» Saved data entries

___

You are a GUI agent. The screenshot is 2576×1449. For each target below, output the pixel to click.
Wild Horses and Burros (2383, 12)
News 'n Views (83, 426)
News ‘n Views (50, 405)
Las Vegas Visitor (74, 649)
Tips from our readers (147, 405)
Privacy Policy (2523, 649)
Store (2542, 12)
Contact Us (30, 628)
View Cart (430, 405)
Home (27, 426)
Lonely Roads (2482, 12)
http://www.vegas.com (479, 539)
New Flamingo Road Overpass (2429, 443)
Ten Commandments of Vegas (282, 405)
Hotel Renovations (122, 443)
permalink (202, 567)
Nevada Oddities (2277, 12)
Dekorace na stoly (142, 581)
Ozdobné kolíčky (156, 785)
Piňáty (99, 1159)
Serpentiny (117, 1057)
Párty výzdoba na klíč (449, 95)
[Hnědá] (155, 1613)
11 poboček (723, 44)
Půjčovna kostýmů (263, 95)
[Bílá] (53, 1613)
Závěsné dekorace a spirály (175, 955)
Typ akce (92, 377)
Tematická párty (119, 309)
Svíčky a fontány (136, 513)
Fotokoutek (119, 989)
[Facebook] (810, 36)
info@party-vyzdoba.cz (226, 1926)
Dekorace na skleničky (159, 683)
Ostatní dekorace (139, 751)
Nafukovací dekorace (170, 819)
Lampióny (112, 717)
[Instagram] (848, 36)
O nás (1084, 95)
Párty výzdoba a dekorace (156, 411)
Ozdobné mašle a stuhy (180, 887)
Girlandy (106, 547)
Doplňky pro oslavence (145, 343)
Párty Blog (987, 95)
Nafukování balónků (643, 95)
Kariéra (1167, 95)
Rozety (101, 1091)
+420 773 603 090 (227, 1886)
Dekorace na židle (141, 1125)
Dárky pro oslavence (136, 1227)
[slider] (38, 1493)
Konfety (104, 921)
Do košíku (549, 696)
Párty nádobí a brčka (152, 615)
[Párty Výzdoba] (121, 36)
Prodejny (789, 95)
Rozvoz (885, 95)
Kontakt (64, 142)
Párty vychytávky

___

» Task goal
Could you reproduce every entry above exactly as written?

» Completed exercise
You are a GUI agent. The screenshot is 2576×1449. For each target below, output the pixel to click.
Wild Horses and Burros (2383, 12)
News 'n Views (83, 426)
News ‘n Views (50, 405)
Las Vegas Visitor (74, 649)
Tips from our readers (147, 405)
Privacy Policy (2523, 649)
Store (2542, 12)
Contact Us (30, 628)
View Cart (430, 405)
Home (27, 426)
Lonely Roads (2482, 12)
http://www.vegas.com (479, 539)
New Flamingo Road Overpass (2429, 443)
Ten Commandments of Vegas (282, 405)
Hotel Renovations (122, 443)
permalink (202, 567)
Nevada Oddities (2277, 12)
Dekorace na stoly (142, 581)
Ozdobné kolíčky (156, 785)
Piňáty (99, 1159)
Serpentiny (117, 1057)
Párty výzdoba na klíč (449, 95)
[Hnědá] (155, 1613)
11 poboček (723, 44)
Půjčovna kostýmů (263, 95)
[Bílá] (53, 1613)
Závěsné dekorace a spirály (175, 955)
Typ akce (92, 377)
Tematická párty (119, 309)
Svíčky a fontány (136, 513)
Fotokoutek (119, 989)
[Facebook] (810, 36)
info@party-vyzdoba.cz (226, 1926)
Dekorace na skleničky (159, 683)
Ostatní dekorace (139, 751)
Nafukovací dekorace (170, 819)
Lampióny (112, 717)
[Instagram] (848, 36)
O nás (1084, 95)
Párty výzdoba a dekorace (156, 411)
Ozdobné mašle a stuhy (180, 887)
Girlandy (106, 547)
Doplňky pro oslavence (145, 343)
Párty Blog (987, 95)
Nafukování balónků (643, 95)
Kariéra (1167, 95)
Rozety (101, 1091)
+420 773 603 090 (227, 1886)
Dekorace na židle (141, 1125)
Dárky pro oslavence (136, 1227)
[slider] (38, 1493)
Konfety (104, 921)
Do košíku (549, 696)
Párty nádobí a brčka (152, 615)
[Párty Výzdoba] (121, 36)
Prodejny (789, 95)
Rozvoz (885, 95)
Kontakt (64, 142)
Párty vychytávky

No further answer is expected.